Plate tectonics may be a continental or oceanic crust, but usually one plate consists of both. For example, the African Plate includes the continent itself and most basic Atlantic and Indian Ocean. The difference between continental and oceanic crust is based on the density of material. Oceanic crust is denser than continental crust due to differences in the comparison of the various elements, especially silicon. Oceanic crust is denser because compositions which contain less silicon and more heavy material. In this case, the oceanic crust is more mafikfelsik said. [18] Thus, the oceanic crust is generally located below sea level like most of the Pacific Plate, whereas continental crust occur over the sea surface, following a principle known as isostasi. The types of plate boundaries Three types of plate boundaries (plate boundary). 

There are three types of plate boundaries that are different from the way the plates move relative to one another. These three types each associated with different phenomena on the surface. Three types of plate boundaries are:

   1. Limits transforms (transform boundaries) occurs when plates move and experiencing friction with each other laterally along the transform fault zone (transform fault). Relative movement of the two plates can be sinistral (left on the side opposite the observer) or dextral (to the right on the side opposite the observer). Examples of this type of fault is the San Andreas Fault in California.
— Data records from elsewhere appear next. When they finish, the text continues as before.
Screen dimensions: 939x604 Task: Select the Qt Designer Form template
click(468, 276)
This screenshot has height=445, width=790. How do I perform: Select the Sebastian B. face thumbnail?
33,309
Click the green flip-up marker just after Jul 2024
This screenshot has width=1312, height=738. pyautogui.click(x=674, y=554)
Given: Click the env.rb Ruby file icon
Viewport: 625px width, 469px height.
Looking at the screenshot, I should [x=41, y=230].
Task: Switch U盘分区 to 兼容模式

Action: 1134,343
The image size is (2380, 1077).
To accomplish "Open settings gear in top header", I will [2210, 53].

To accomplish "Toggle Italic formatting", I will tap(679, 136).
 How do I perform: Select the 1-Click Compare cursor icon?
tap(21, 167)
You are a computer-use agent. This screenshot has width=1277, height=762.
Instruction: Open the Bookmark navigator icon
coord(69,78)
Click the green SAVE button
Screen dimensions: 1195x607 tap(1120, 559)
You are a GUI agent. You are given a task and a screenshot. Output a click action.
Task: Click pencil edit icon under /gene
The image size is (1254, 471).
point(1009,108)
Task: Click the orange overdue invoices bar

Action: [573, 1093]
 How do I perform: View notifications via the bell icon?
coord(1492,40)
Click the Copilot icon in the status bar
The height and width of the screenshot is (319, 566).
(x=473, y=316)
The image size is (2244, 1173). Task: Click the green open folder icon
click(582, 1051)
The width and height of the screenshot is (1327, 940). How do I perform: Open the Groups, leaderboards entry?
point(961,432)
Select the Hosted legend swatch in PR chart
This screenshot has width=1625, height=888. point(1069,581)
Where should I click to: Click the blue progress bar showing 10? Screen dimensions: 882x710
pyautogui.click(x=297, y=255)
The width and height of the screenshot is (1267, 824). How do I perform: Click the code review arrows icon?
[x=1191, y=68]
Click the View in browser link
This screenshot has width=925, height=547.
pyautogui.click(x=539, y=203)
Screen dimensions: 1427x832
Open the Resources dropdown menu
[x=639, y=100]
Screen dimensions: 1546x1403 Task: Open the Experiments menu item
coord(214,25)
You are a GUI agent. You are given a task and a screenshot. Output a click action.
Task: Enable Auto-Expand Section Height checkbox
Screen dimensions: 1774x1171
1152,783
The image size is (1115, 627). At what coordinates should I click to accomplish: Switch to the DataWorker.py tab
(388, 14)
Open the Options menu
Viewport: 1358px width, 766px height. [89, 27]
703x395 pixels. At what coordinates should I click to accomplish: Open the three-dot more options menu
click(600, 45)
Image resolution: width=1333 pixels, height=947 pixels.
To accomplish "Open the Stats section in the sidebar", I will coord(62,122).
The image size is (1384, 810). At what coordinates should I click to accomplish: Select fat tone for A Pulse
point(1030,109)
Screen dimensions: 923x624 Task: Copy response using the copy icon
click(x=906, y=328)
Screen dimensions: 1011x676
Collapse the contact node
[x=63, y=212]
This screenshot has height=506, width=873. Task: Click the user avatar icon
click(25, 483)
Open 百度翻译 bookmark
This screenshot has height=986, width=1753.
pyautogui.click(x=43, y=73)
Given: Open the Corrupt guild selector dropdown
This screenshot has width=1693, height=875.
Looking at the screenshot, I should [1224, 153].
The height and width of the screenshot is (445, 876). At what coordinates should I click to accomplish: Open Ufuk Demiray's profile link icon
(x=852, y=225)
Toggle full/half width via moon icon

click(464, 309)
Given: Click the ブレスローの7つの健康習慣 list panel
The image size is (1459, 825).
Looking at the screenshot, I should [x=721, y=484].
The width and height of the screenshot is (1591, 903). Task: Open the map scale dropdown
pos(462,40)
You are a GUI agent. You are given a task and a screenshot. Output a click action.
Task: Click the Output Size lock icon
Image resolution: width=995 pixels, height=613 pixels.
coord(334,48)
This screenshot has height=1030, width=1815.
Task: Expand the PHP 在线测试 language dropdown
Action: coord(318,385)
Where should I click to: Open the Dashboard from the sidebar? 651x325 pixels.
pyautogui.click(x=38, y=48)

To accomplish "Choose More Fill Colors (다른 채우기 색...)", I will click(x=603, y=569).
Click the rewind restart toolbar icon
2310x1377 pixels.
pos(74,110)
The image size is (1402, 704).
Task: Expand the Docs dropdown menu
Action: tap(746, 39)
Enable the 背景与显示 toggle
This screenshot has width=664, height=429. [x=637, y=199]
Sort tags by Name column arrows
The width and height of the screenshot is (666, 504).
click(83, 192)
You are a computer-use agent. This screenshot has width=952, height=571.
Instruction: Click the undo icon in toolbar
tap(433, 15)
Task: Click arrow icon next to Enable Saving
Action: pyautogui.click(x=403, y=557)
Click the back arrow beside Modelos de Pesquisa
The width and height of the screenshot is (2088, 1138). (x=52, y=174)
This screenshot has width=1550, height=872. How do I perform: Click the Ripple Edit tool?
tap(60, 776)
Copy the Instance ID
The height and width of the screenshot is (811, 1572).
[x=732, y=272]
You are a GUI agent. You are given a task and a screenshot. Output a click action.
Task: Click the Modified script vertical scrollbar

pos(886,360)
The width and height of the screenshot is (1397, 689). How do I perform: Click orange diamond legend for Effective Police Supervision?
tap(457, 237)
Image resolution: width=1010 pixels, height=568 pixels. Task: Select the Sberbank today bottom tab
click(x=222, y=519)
   2. Divergent boundary / Constructive (divergent / constructive boundaries) occurs when two plates move away from each other. Mid-oceanic ridge and fracture zones (rifting) enabled is an example of a divergent boundary
   3. Convergent Boundaries / destructive (convergent / destructive boundaries) occurs when two plates rub against each other approached to form a subduction zone if one plate moves under another, or continent collision (continental collision) if the two plates contain continental crust. Deep sea trench, usually located in the subduction zone, where the pieces of plate which contains a lot of character terhunjam hydrate (containing water), so that the content of this water is released when the warming occurs mixed with the mantle and cause melting, causing volcanic activity. Examples of this case we can see in the Andes Mountains in South America and the island arc of Japan (Japanese island arc).